NU REGENT O’CONNOR RESIGNING, EFFECTIVE JAN. 9, IN WAKE OF DUI ALLEGATION, POSSIBLE IMPEACHMENT

LINCOLN — Embattled University of Nebraska Regent Elizabeth O’Connor, who increasingly faced likely impeachment proceedings, announced Tuesday that she is resigning her post. O’Connor, 35, faces a felony charge of drunken driving causing bodily injury from a Douglas County crash that police say totaled two vehicles and broke the back and pelvis of a passenger.

Authorities allege the Omaha-area regent and former student regent tested with a blood alcohol content of 0.321% after the May 21 crash in the Benson area, in her eastern Douglas County district. That’s four times the legal limit.

The father of three young children injured in the crash had lobbied the NU regent to resign and called on lawmakers and other politicians to ramp up the pressure on O’Connor to resign.

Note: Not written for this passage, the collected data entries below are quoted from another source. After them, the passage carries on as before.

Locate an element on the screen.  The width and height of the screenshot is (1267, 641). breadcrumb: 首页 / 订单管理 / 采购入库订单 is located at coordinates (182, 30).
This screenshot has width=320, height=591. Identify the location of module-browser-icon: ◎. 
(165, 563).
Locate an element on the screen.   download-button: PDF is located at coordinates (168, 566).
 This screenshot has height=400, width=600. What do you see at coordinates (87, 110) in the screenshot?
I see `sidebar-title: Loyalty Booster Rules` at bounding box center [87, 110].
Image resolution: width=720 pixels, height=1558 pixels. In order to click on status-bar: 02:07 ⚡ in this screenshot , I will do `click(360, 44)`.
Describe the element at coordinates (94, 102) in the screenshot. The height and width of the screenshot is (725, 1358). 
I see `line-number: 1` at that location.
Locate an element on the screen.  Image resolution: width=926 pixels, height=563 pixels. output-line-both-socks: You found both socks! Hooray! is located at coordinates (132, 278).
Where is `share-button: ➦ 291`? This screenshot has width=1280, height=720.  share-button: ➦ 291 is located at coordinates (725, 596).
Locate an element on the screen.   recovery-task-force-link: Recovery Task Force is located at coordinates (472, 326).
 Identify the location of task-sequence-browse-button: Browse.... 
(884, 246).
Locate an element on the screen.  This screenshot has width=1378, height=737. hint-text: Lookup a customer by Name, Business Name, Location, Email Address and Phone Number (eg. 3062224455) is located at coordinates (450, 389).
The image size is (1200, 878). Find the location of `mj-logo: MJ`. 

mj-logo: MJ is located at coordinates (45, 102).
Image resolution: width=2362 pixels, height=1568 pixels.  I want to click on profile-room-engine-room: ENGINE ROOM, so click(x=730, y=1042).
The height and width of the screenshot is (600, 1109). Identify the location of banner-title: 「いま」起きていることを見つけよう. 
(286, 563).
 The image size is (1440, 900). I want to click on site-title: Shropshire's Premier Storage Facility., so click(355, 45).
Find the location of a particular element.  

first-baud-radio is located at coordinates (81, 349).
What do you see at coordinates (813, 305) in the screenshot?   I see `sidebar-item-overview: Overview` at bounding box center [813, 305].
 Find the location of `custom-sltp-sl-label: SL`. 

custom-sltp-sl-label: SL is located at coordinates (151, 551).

State Sen. Kathleen Kauth of Omaha, a Republican in the officially nonpartisan Legislature, had pledged to pursue impeachment if O’Connor, a Democrat, didn’t resign. Impeaching her would require at least 25 votes and the approval of her removal by the Nebraska Supreme Court. The Nebraska Legislature last impeached a state official in 2006, then-NU Regent C. David Hergert.

O’Connor, who has served as an elected member of the NU board since 2019, said in a statement that she did not want to “become a distraction to the Board’s important work.”“I am choosing to resign now because I want to do the right thing for our great university,” she said in a statement.